As justificativas da Justiça para absolver Leo Lins
Relator do TRF3 não viu intenção de discriminação e considerou que personagem de stand-up é diferente da pessoa real
O Tribunal Regional Federal (TRF) da 3ª Região absolveu o humorista Leo Lins das acusações de praticar, induzir ou incitar discriminação durante show de comédia.
A decisão reverteu uma condenação anterior, em primeira instância.
No ano passado, o humorista tinha sido condenado a 8 anos, 3 meses e 9 dias de prisão em regime inicial fechado por incitar preconceito e discriminação em show de stand-up comedy.
Leo Lins também deveria pagar uma multa de 303 mil reais a título de danos morais coletivos.
O voto do relator Ali Mazloum tem 42 páginas e traz as justificativas para absolver Leo Lins.
Personagem
Entre essas alegações, fala-se que o humorista, em uma comédia stand-up, interpreta um personagem. Suas frases durante um show não podem ser atribuídas à pessoa do humorista, mas ao personagem.
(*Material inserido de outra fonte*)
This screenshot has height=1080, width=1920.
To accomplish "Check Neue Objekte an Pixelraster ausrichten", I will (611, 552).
No final do show "Perturbador", que causou toda a confusão, Leo Lins afirmou no palco que não concordava com as opiniões de seu personagem. Mas o trecho não constou na denúncia nem na decisão da primeira instância.
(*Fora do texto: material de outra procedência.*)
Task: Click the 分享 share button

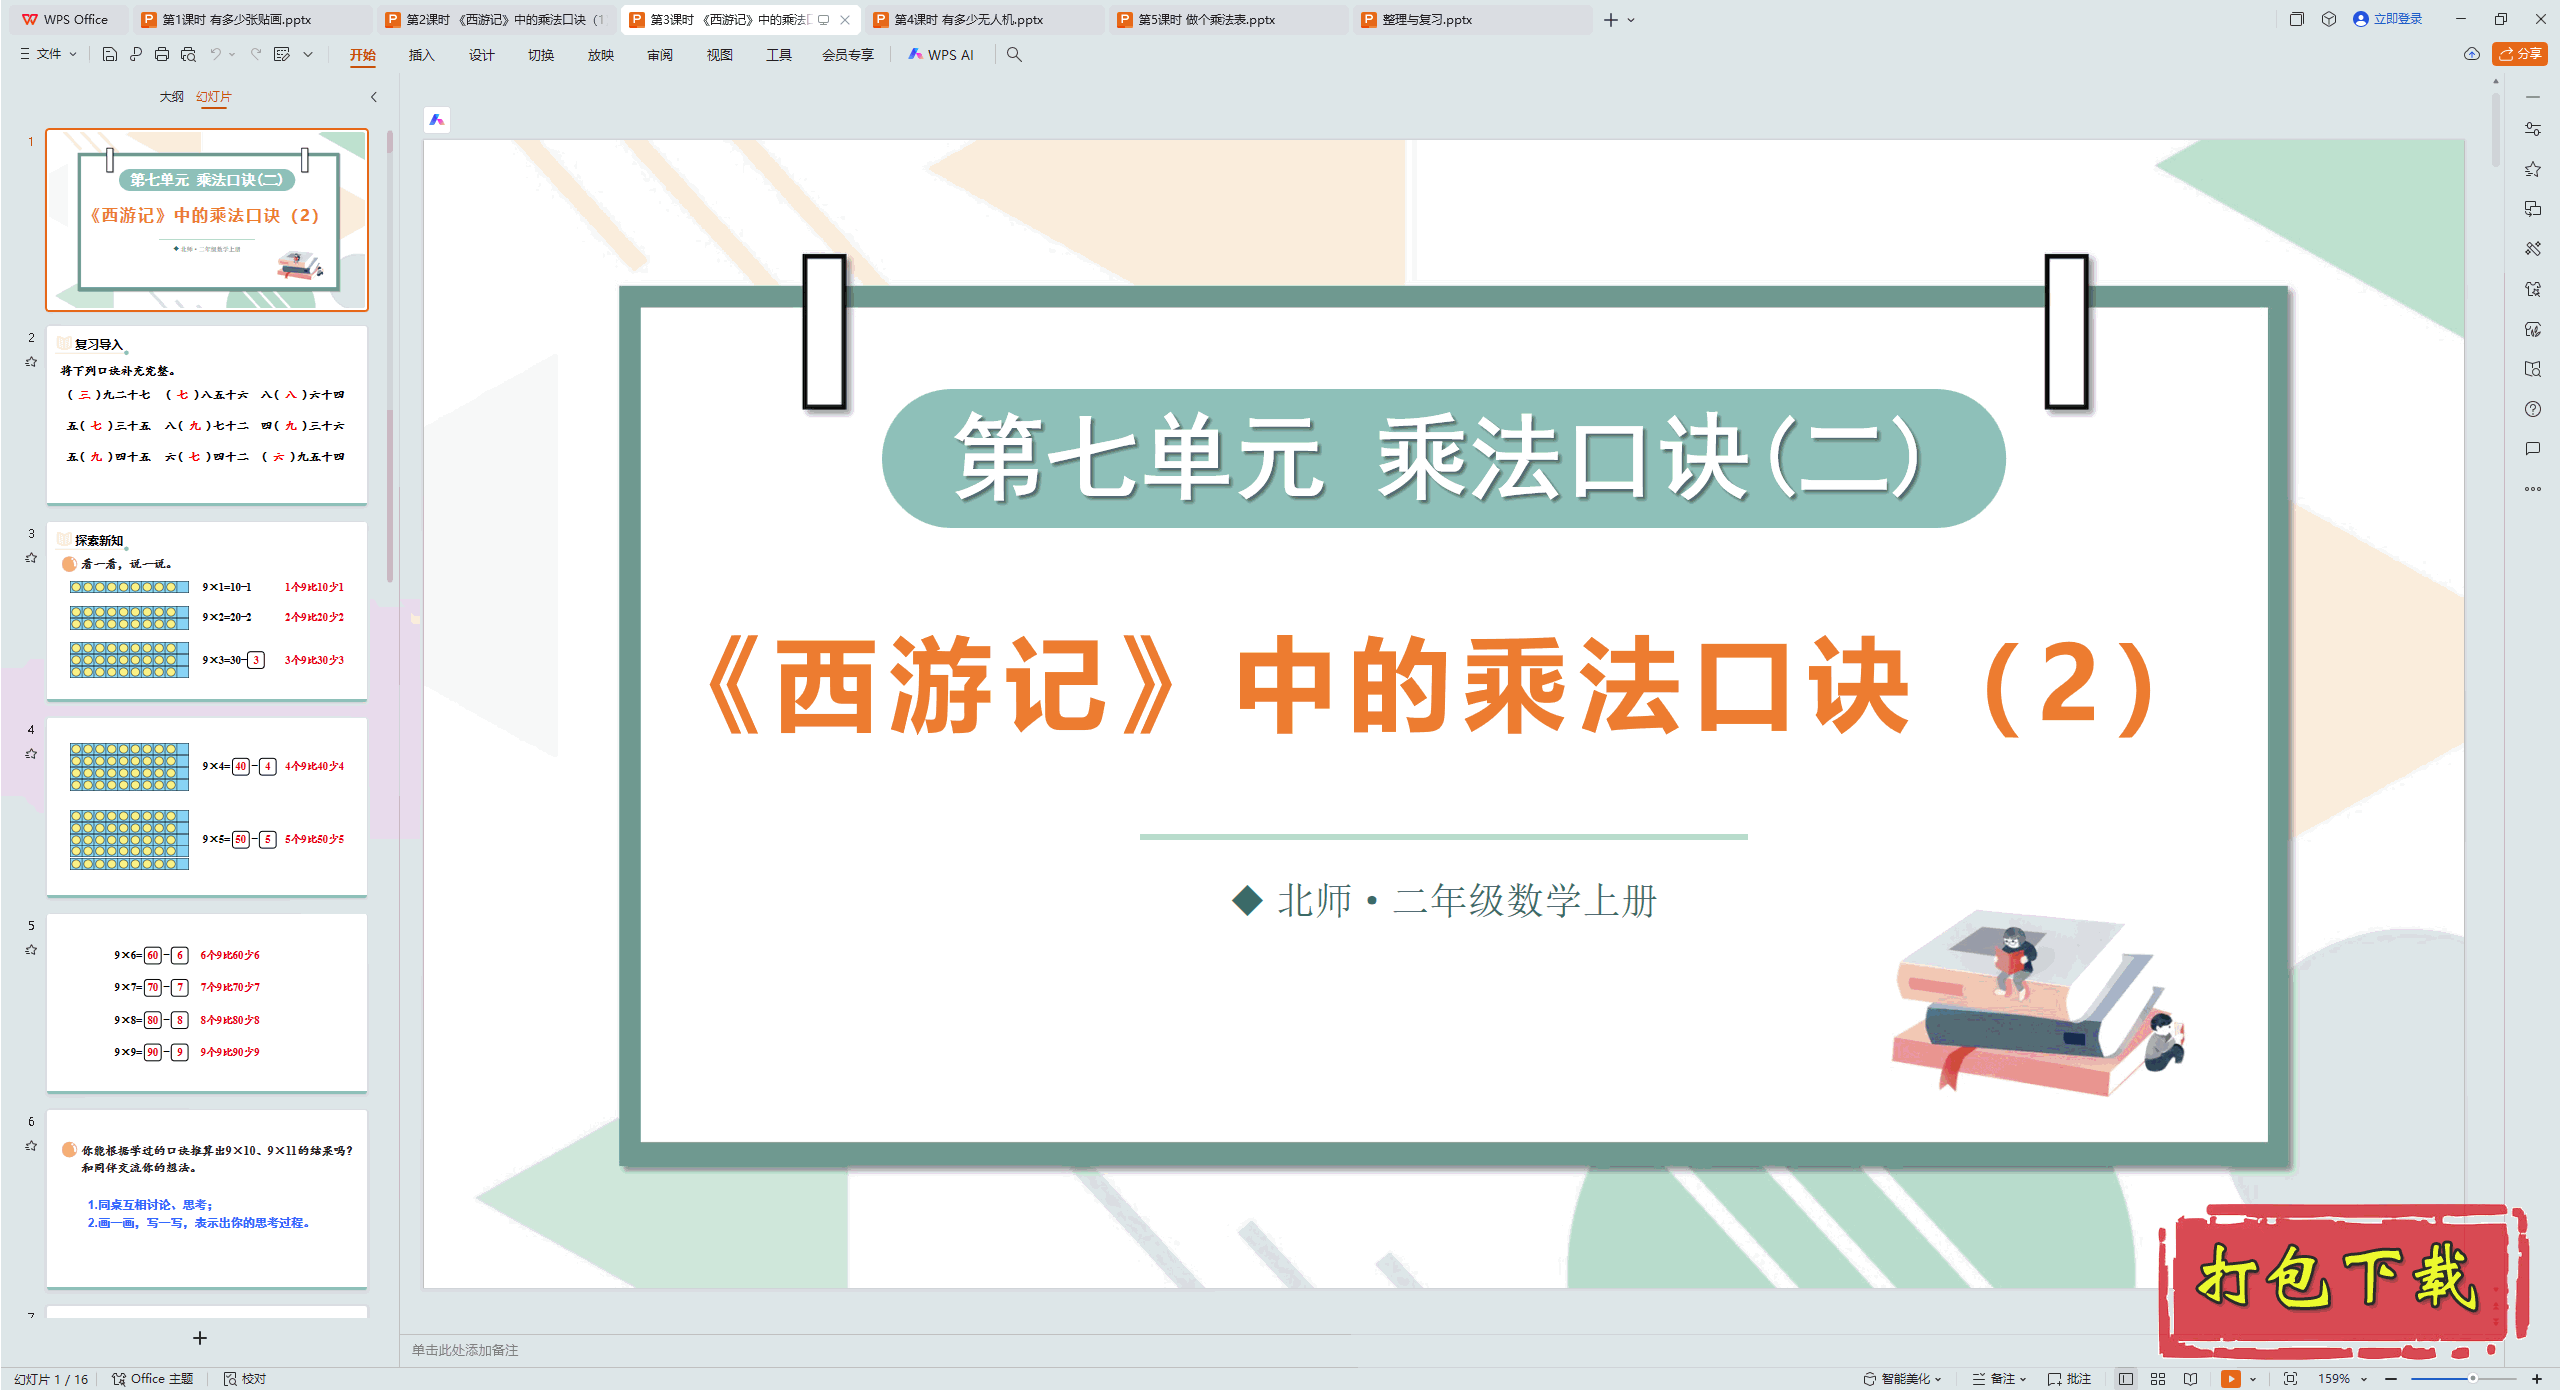Action: click(2520, 54)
"Cumpre salientar que, ao examinar o vídeo objeto destes autos, verifiquei que o apelante, ao término de seu espetáculo stand up comedy, expõe de forma explícita sua concepção pessoal acerca do humor e do papel social do comediante, distinguindo o personagem cênico da pessoa real", escreve o relator.
"Após o encerramento da apresentação, o apelante volta ao palco, e dirige-se diretamente à plateia, explicando que o humor, para ele, funciona como instrumento de elaboração da dor e meio de expressão artística. Declara que o riso permite o distanciamento necessário para enfrentar situações difíceis, frisando que a intenção de suas piadas jamais é ofender, mas 'aliviar e provocar reflexão'".
Sem dolo
O relator também não viu dolo, ou seja, a "vontade livre e consciente de praticar, induzir ou incitar discriminação ou preconceito".
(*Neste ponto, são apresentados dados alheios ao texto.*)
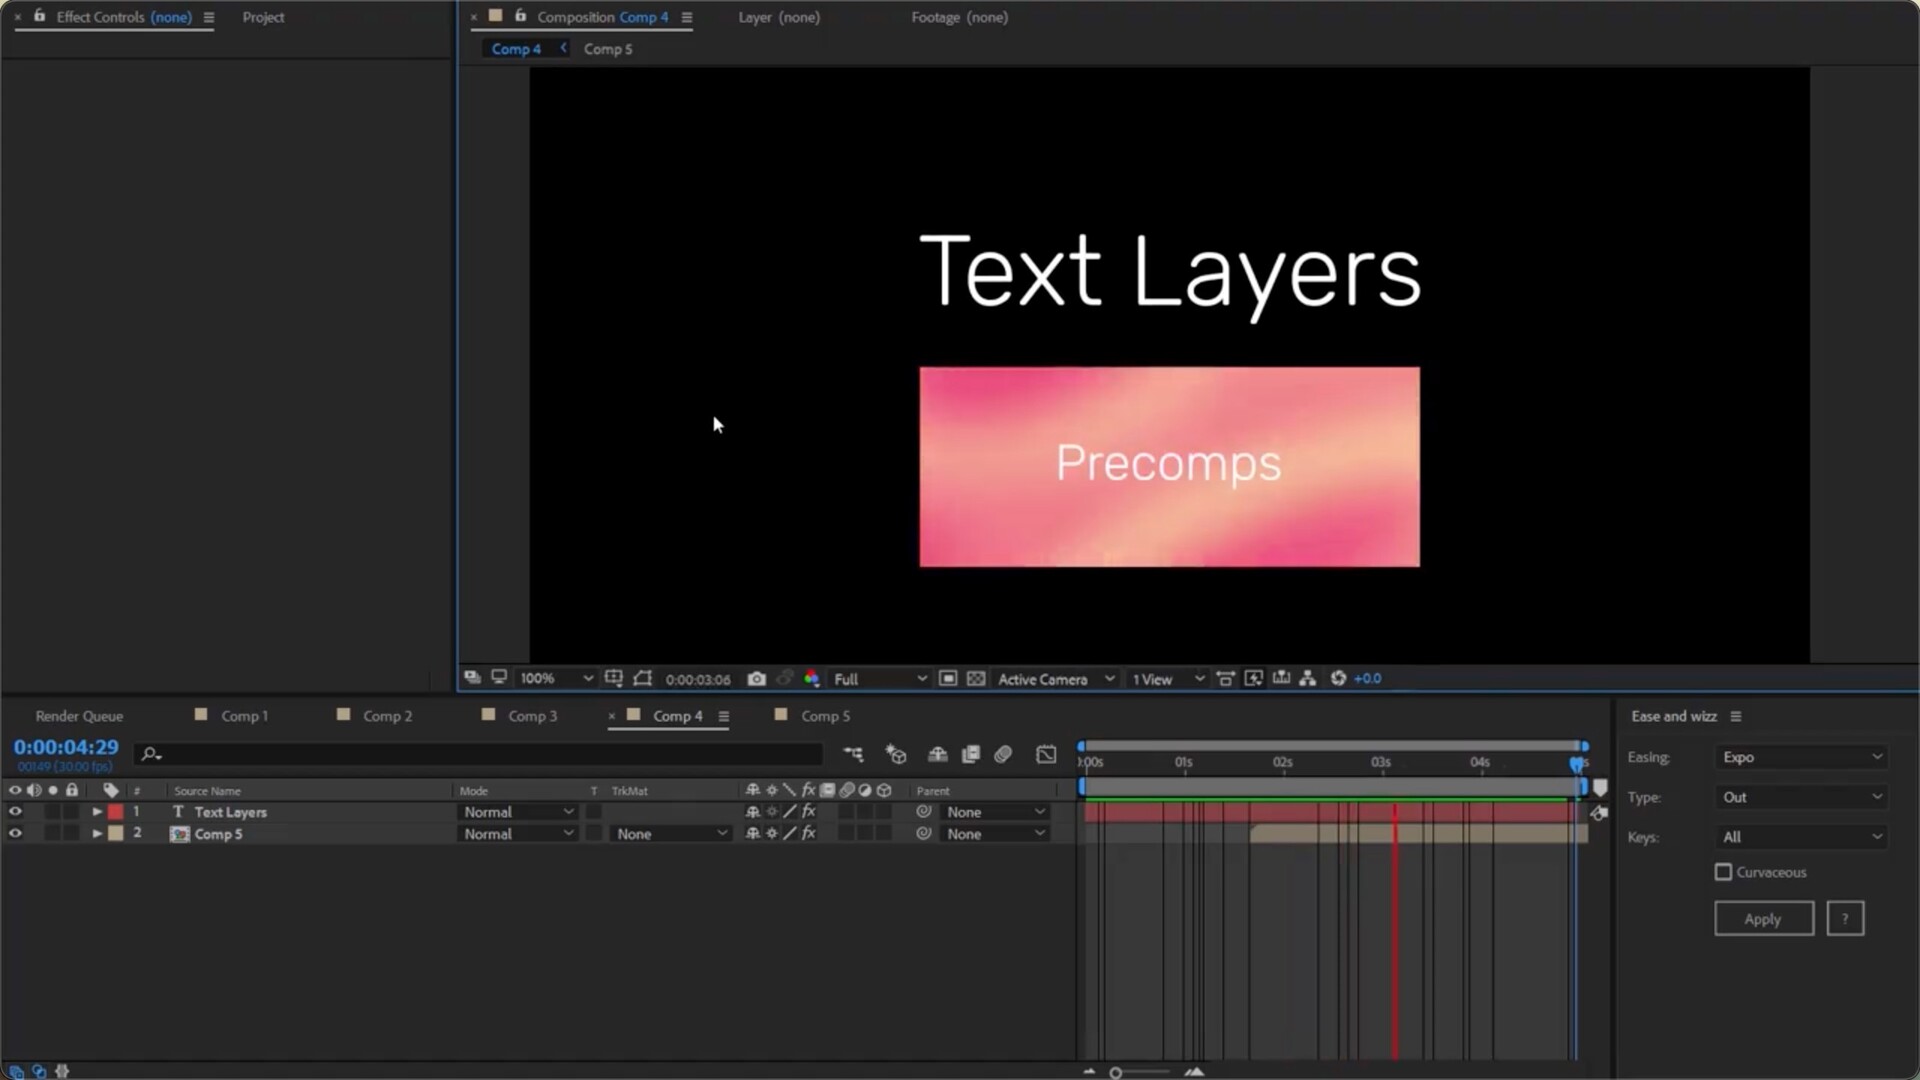
Task: Take a snapshot with the camera icon
Action: tap(757, 679)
"Em conformidade com a teoria geral do crime, a mera existência de discurso provocativo, satírico ou socialmente inadequado não basta para configurar o tipo penal. É indispensável que se demonstre o dolo específico, isto é, a vontade consciente de atingir a coletividade protegida pela norma penal."
"Nem toda manifestação artística que cause repulsa ou desconforto configura ilícito. A intervenção penal somente se legitima quando comprovado o dolo específico de praticar, induzir ou incitar discriminação", segue o relator.
Lei antipiada
O relator também faz uma referência à "lei antipiada", aprovada com votos da direita e da esquerda no Congresso.
Sancionada em janeiro de 2023 pelo presidente Lula, essa legislação equiparou a injúria racial ao crime de racismo, tornando-o imprescritível e inafiançável.
Além disso, aumentou a pena para quando o crime é praticado em ambiente de diversão ou recreação.
Diz o desembargador Mazloum: "Embora a legislação atual preveja causa de aumento de pena quando o crime for cometido em ambiente de diversão ou recreação, tal previsão não dispensa a demonstração concreta do dolo específico. O elemento subjetivo permanece condição indispensável à configuração da ilicitude, exigindo prova de que o agente atuou com vontade consciente de violar o bem jurídico tutelado."